BOSTON (AP) — The Boston-area’s aging subway system has for years neglected safety and maintenance while it focused on long-term capital projects, federal transportation officials said in a highly critical report based on a review started earlier this year in response to several accidents and other problems with the system.
The Massachusetts Bay Transportation Authority “is not effectively balancing safety-critical operations and maintenance activities with its efforts to deliver capital projects,” the Federal Transit Administration’s report said. “This lack of balance is at the center of many of the MBTA’s safety challenges.”
“The system has to get safer. It’s just not an option,” Paul Kincaid, the FTA’s associate administrator for communications and congressional affairs, said in an online news conference.
While the capital budget has quadrupled in four years, funding cuts to the transportation authority’s operations and maintenance budget have resulted in a reduction in hundreds of millions of dollars and hundreds of positions.
“The combination of overworked staff and aging assets has resulted in the organization being overwhelmed, chronic fatigue for key positions in the agency, lack of resources for training and supervision, and leadership priorities that emphasize meeting capital project demands above passenger operations, preventive maintenance, and even safety,” the report said.
The FTA’s report includes four “special directives,” requiring 53 separate actions that the transportation authority must take, including addressing worker shortages, prioritization of safety management, safety communication, and operating conditions, policies, procedures, and training.
The authority, which hundreds of thousands of people rely on every day to get to work, medical appointments, and reach the city’s top tourist attractions, is committed to working with the FTA and has already started addressing some of the directives, General Manager Steve Poftak said in a separate Wednesday news conference.
“We have been given a series of special directives by the FTA and a series of findings that will allow us to improve how we operate as an organization,” he said.
The transportation authority has already implemented a complete shutdown of the Orange Line for 30 days to complete maintenance work that would otherwise take five years.
The agency also established a Quality, Compliance, and Oversight Office to formulate and implement actions to address the report’s findings and will “focus on assessing, recruiting, and hiring as part of workforce management, collecting and analyzing safety data, instilling safety culture across the organization, and improving operating practices,” it said in a statement. The office will report directly to Poftak.
Poftak and Kincaid said there are no overnight fixes and the process could take years.
“We want today to be the beginning of rebuilding the infrastructure, the culture, and critically the trust around an important community asset that the people of Massachusetts support with their tax dollars and their ridership,” Kincaid said during an online news conference. “Today can be the beginning of a better safety culture at the MBTA.”

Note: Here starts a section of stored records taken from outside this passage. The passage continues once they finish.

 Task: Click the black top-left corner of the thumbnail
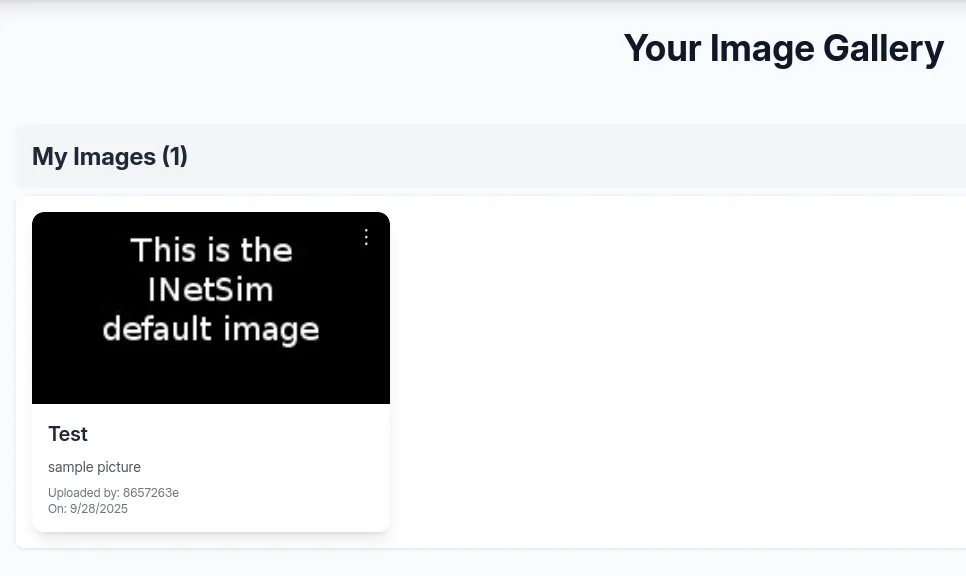pos(50,228)
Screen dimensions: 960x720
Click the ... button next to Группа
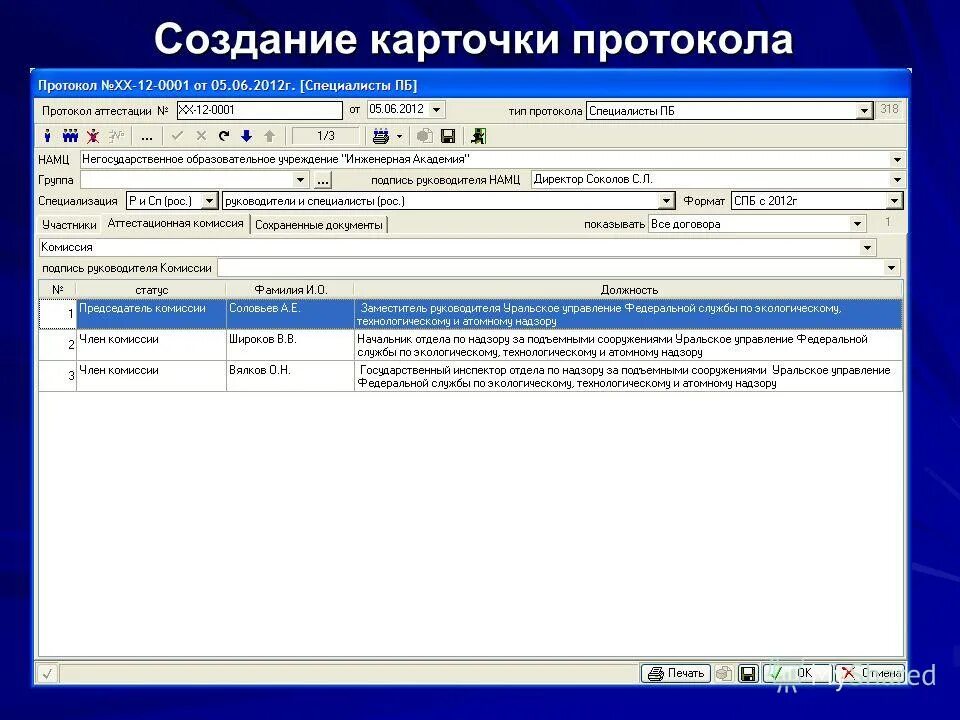(x=322, y=179)
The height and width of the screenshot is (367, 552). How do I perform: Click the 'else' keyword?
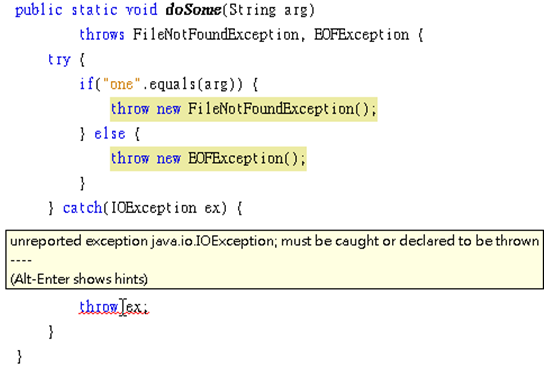coord(110,134)
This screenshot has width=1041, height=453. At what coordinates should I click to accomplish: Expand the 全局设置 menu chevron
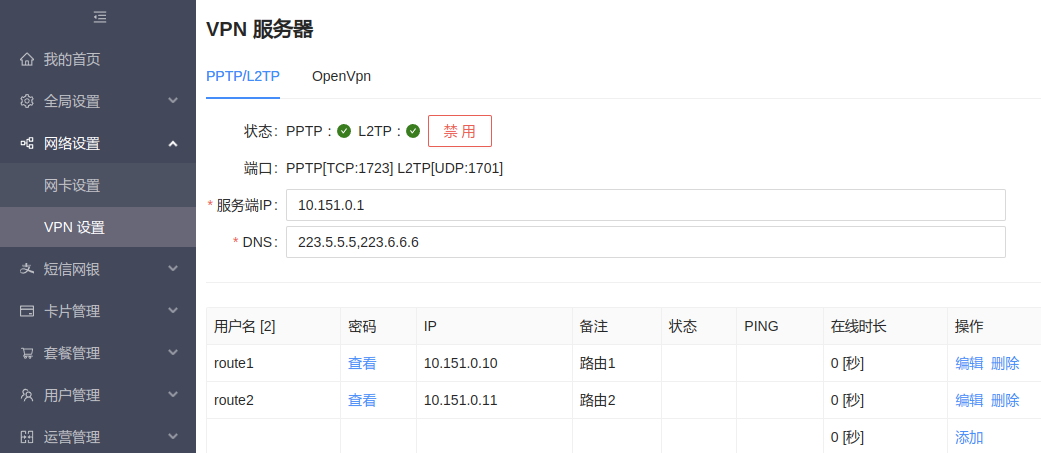point(173,101)
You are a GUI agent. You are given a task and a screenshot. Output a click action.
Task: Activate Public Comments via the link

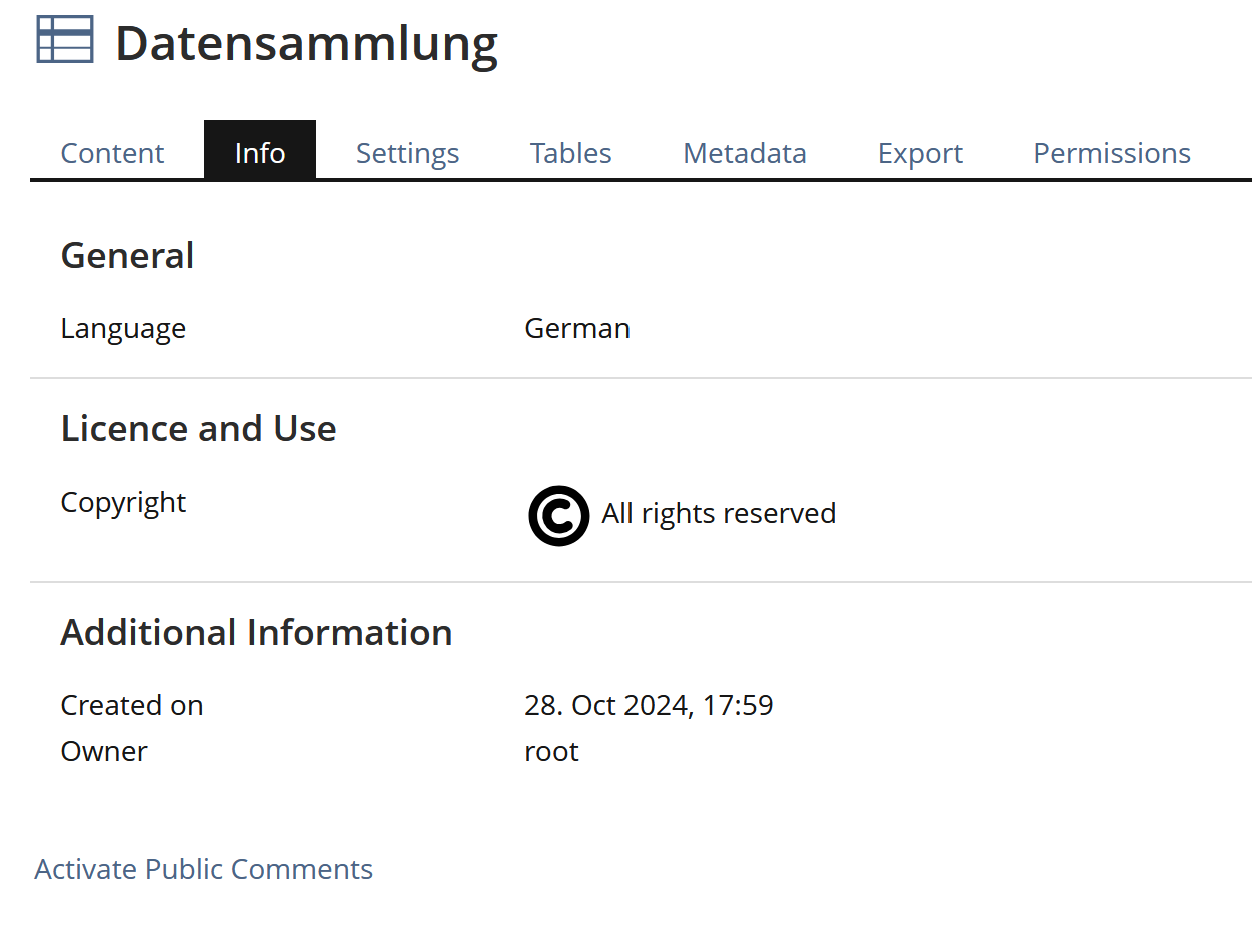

There shouldn’t have to be a “false choice” between capital expenditures and operations funding, said Josh Ostroff, interim director of Transportation for Massachusetts, a public transit advocacy coalition.
“We urge our partners in state government to maintain the focus on capital investment, which is urgent and overdue, but not at the expense of rider safety and public confidence,” he said in a statement.
The report also criticized the state’s Department of Public Utilities, which is responsible for safety oversight, saying “the DPU has not consistently required or enforced timely assessment and mitigation of safety risk for passenger operations to prevent organizational blindness to emerging safety concerns.”
The report is specific to the subway system and not the transportation authority’s commuter rail or bus networks.